Start of Data in this exercise

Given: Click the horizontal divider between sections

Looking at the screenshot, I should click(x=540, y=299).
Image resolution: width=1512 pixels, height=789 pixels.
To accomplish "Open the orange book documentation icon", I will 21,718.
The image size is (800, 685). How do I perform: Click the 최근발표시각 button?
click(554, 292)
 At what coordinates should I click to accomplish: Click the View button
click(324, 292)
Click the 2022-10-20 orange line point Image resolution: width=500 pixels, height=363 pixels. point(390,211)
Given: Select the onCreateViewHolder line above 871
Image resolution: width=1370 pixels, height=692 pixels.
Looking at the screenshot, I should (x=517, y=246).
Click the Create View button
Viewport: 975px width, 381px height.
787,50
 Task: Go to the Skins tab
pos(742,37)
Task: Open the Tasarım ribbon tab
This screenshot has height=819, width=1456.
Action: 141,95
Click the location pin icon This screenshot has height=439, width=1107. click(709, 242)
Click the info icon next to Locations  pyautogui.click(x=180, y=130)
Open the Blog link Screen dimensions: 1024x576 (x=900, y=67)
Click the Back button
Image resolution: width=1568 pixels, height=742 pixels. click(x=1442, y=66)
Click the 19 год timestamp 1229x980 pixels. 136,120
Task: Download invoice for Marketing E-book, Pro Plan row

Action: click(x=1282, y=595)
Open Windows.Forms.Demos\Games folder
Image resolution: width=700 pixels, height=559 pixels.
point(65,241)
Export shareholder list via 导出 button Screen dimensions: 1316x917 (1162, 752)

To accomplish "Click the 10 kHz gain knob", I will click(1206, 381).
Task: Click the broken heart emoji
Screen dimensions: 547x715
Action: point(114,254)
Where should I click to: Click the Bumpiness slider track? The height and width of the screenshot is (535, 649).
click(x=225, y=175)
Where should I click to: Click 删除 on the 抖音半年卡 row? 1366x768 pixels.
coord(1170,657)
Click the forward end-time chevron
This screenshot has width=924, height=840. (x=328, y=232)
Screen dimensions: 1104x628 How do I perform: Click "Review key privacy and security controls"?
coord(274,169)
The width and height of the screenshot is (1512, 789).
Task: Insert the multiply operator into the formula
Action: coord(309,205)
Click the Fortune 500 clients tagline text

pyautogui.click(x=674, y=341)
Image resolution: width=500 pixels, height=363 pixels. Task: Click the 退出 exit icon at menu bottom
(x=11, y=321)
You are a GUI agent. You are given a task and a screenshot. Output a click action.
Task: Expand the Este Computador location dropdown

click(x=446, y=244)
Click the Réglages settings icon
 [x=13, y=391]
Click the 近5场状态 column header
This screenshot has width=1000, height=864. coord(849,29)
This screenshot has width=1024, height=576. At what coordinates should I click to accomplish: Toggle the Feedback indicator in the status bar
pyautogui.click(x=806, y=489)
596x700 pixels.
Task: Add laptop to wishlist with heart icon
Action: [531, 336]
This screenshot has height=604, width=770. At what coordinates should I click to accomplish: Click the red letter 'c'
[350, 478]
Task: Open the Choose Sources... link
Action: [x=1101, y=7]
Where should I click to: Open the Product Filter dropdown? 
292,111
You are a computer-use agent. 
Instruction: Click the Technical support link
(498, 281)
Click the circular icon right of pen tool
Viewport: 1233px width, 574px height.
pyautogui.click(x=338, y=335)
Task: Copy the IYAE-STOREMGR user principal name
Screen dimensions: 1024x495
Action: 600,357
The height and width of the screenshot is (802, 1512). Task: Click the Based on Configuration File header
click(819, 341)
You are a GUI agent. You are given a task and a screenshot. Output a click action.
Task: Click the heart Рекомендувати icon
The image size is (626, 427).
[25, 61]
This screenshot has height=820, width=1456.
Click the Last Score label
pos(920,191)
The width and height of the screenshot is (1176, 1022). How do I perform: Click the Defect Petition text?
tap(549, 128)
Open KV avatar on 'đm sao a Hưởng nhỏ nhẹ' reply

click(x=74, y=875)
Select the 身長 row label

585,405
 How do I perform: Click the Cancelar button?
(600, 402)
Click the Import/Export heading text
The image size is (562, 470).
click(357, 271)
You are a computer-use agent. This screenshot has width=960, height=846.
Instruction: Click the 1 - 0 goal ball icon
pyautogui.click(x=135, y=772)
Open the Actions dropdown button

End of Data in this exercise

Exercise requirements: Find the lines in the records that contain the word "will", then copy every one of them.

Answer below:
To accomplish "Open the orange book documentation icon", I will 21,718.
To accomplish "Click the 10 kHz gain knob", I will click(1206, 381).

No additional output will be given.